_Source document_:
When I was young, there was a huge list of things you shouldn't do, or specifically wear, over the age of 30; there were fewer explicit rules about what you should and shouldn't wear over the age of 50, but they were all implied by the fact that it was 20 years since you'd been 30. Then someone lampooned the whole business – it was strikingly memorable but, teeth-gnashingly, not memorable enough that I can remember who it was – with a definitive list of Never Wear This Over 30, which included “a necklace made of ears”. The entire discourse was buried that day, and I never thought about it again, until the weekend, when I was walking up some stairs with a mirror all the way up. That, I could not help but notice, is a very 90s walking style.
I guess we all learned it from Bez out of Happy Mondays, the man specifically employed (if you would use such a LinkedIn word for it) to bring happiness to the nation with his physical joie de vivre: leading with the shoulders, as if you're in a ferocious hurry to get to the front of somewhere, with your neck hunched in to bypass the attention of the authorities because of all the drugs you are about to either sell or buy, the rest of your body an afterthought.
How long can you carry on walking like that? It must at some point merge with the ravages of osteoporosis, so that you're hunched for ever, in brutal proof of the concept that the wind can change and you can get stuck like that. I don't need a new walk that looks young, and I don't need one that looks fitting for my time of life. I just need one that's different.
And if we're updating preferences anyway, there are others. There's a distinctive middle-aged listening style, where you listen for some keywords that give you the gist of what your interlocutor is on about, fill in the rest of their noise predictively, like ChatGPT, and reply as if they've said a thing they haven't necessarily said. You hear it a lot on Radio 4, and while it would be crass to name names, let's just say that the way every interview lands back with immigration or the benefits bill is rarely the interviewee's idea.

_Extracted material_:
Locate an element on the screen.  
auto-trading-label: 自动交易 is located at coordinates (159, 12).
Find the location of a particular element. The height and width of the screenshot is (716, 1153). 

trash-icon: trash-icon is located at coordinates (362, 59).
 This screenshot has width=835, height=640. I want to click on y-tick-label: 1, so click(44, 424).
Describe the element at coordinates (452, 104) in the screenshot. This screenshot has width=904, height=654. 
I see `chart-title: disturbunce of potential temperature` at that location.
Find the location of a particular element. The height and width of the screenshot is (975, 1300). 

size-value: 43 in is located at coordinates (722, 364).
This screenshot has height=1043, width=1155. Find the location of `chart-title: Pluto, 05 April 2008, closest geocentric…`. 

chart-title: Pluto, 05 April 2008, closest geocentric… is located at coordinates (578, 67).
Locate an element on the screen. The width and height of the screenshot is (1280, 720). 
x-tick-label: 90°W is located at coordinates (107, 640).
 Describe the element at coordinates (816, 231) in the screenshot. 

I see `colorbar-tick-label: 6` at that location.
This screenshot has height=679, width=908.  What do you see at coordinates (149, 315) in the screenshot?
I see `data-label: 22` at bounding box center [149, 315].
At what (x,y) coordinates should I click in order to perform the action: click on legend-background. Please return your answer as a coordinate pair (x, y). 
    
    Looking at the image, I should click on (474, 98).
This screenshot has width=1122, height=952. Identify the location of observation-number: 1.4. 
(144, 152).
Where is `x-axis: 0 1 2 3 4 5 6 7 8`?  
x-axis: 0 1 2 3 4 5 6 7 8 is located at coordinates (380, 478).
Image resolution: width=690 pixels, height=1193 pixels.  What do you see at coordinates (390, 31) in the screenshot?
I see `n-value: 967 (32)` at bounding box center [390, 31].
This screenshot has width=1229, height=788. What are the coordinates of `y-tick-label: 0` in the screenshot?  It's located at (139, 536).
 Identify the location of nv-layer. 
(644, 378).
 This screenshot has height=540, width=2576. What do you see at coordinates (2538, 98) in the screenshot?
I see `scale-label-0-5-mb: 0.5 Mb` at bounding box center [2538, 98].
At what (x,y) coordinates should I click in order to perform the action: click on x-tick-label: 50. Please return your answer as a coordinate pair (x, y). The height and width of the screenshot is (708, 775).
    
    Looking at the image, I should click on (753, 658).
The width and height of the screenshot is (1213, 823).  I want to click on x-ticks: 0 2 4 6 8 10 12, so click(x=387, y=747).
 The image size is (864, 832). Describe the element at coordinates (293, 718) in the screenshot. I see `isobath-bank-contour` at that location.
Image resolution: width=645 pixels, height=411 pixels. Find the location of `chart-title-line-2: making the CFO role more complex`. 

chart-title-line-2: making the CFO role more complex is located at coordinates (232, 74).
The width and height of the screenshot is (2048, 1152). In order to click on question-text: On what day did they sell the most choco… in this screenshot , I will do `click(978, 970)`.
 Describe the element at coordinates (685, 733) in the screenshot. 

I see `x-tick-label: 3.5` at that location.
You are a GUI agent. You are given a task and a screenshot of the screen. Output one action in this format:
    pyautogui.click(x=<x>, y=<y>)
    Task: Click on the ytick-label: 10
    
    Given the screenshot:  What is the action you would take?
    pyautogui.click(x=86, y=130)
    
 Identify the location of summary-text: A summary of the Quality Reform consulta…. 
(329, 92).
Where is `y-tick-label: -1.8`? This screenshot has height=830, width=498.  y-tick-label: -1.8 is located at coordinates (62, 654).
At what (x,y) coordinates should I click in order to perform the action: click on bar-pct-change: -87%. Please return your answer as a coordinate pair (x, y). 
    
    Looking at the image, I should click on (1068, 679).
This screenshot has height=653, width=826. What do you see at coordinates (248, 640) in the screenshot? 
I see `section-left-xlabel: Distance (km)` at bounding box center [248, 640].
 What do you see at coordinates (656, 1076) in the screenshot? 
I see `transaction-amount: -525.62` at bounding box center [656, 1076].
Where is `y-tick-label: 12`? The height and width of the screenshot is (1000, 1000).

_Check your understanding_:
(1) Using the column on middle-aged habits, say whether each statement agrees with it, giving yes or no plus the deciding words quoted from the column. (a) The writer can recall who made the "Never Wear This Over 30" list. (b) The writer noticed the walking style while going up stairs with a mirror. (c) The writer wants a walk that looks young.
(2) In the column on middle-aged habits, why does the 90s walker keep the neck hunched in? Answer in one to three sentences.
(3) Carry the column on middle-aged habits on from its last sentence.
The entries come from a separate source and are not part of the column.

_Answer section_:
(1)
(a) No: "not memorable enough that I can remember who it was"
(b) Yes: "when I was walking up some stairs with a mirror all the way up"
(c) No: "I don't need a new walk that looks young"

(2) The neck is hunched in to slip past the notice of the authorities. That is because of all the drugs the walker is about to either sell or buy.

(3)
You have to really watch this: it's hideously ageing if whole new realities and modes of thinking emerge and you haven't noticed because you weren't completely listening. Worst-case scenario, you will do a Michael Grade and present, with a flourish, the view that GB News is a necessary corrective to the “liberal, Islington consensus”. Whatever that consensus was, it hasn't held for a decade or more. Whatever the rightwing agenda-setting, billionaire-backed channel is, it isn't a grassroots pipsqueak standing up for the little guy. This is like turning up to a cocktail party in a ra-ra skirt.
People entering their later years on Facebook are always worrying about their crepe neck and sunspots, when they ought to be worrying about being on Facebook. I'm going to stick my (crepey) neck out here and say that no one over 30, never mind over 50, should be on social media for anything except the promulgation of delight and the discovery of like minds. You can do what you like with emojis, you're allowed to keep using aubergine as if it means “aubergine”, but all the first-wave uses – the showing off, the beefing, the not-very-coded complaints about people who will definitely recognise themselves – have to stop.
And one final thing on wellness: it is extremely ageing to have a set of rules around diet and exercise to ward off ageing. Not because those things don't make a difference, but because it belongs to a distinct era, 50s through to the 90s, to think of yourself as constantly in debt, always needing a brisk walk to pay back some misdemeanour that was probably croissant-related. To think of cake as “naughty”, to act as if crisps are a moral failure: all this is unbecoming.
I think this is “growing old gracefully” nailed; but if anyone has a better idea, I am, obviously, all ears.